_EXERCISE REQUIREMENTS:_ All records should be reproduced verbatim.

Start of EXTRACTED MATERIAL

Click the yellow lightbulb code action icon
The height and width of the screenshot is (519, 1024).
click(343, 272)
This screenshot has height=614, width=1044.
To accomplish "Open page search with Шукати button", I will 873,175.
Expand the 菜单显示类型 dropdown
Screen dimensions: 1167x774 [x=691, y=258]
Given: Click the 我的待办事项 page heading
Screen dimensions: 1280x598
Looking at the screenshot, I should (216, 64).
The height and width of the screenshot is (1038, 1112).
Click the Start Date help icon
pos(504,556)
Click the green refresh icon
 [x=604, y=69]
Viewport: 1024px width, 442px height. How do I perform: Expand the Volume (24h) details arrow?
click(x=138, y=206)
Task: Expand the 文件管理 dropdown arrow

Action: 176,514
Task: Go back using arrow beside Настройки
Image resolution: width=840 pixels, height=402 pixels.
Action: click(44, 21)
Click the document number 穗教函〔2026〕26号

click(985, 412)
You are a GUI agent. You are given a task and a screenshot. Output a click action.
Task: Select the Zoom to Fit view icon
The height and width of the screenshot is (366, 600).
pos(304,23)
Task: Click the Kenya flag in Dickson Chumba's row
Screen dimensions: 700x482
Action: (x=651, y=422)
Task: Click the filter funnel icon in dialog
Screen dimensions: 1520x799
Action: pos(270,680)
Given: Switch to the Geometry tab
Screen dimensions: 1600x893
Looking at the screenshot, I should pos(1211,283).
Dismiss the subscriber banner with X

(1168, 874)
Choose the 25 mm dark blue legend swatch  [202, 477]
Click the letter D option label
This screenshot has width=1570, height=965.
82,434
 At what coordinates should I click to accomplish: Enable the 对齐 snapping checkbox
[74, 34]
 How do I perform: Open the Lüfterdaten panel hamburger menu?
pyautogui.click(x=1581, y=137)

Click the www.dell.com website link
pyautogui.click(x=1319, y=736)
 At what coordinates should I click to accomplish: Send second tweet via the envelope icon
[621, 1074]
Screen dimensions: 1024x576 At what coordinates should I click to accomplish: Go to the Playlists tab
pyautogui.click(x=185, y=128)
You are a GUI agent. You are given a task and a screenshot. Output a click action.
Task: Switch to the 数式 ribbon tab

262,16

End of EXTRACTED MATERIAL

_RESPONSE FOR THIS EXERCISE:_
Click the yellow lightbulb code action icon
The height and width of the screenshot is (519, 1024).
click(343, 272)
This screenshot has height=614, width=1044.
To accomplish "Open page search with Шукати button", I will 873,175.
Expand the 菜单显示类型 dropdown
Screen dimensions: 1167x774 [x=691, y=258]
Given: Click the 我的待办事项 page heading
Screen dimensions: 1280x598
Looking at the screenshot, I should (216, 64).
The height and width of the screenshot is (1038, 1112).
Click the Start Date help icon
pos(504,556)
Click the green refresh icon
 [x=604, y=69]
Viewport: 1024px width, 442px height. How do I perform: Expand the Volume (24h) details arrow?
click(x=138, y=206)
Task: Expand the 文件管理 dropdown arrow

Action: 176,514
Task: Go back using arrow beside Настройки
Image resolution: width=840 pixels, height=402 pixels.
Action: click(44, 21)
Click the document number 穗教函〔2026〕26号

click(985, 412)
You are a GUI agent. You are given a task and a screenshot. Output a click action.
Task: Select the Zoom to Fit view icon
The height and width of the screenshot is (366, 600).
pos(304,23)
Task: Click the Kenya flag in Dickson Chumba's row
Screen dimensions: 700x482
Action: (x=651, y=422)
Task: Click the filter funnel icon in dialog
Screen dimensions: 1520x799
Action: pos(270,680)
Given: Switch to the Geometry tab
Screen dimensions: 1600x893
Looking at the screenshot, I should pos(1211,283).
Dismiss the subscriber banner with X

(1168, 874)
Choose the 25 mm dark blue legend swatch  [202, 477]
Click the letter D option label
This screenshot has width=1570, height=965.
82,434
 At what coordinates should I click to accomplish: Enable the 对齐 snapping checkbox
[74, 34]
 How do I perform: Open the Lüfterdaten panel hamburger menu?
pyautogui.click(x=1581, y=137)

Click the www.dell.com website link
pyautogui.click(x=1319, y=736)
 At what coordinates should I click to accomplish: Send second tweet via the envelope icon
[621, 1074]
Screen dimensions: 1024x576 At what coordinates should I click to accomplish: Go to the Playlists tab
pyautogui.click(x=185, y=128)
You are a GUI agent. You are given a task and a screenshot. Output a click action.
Task: Switch to the 数式 ribbon tab

262,16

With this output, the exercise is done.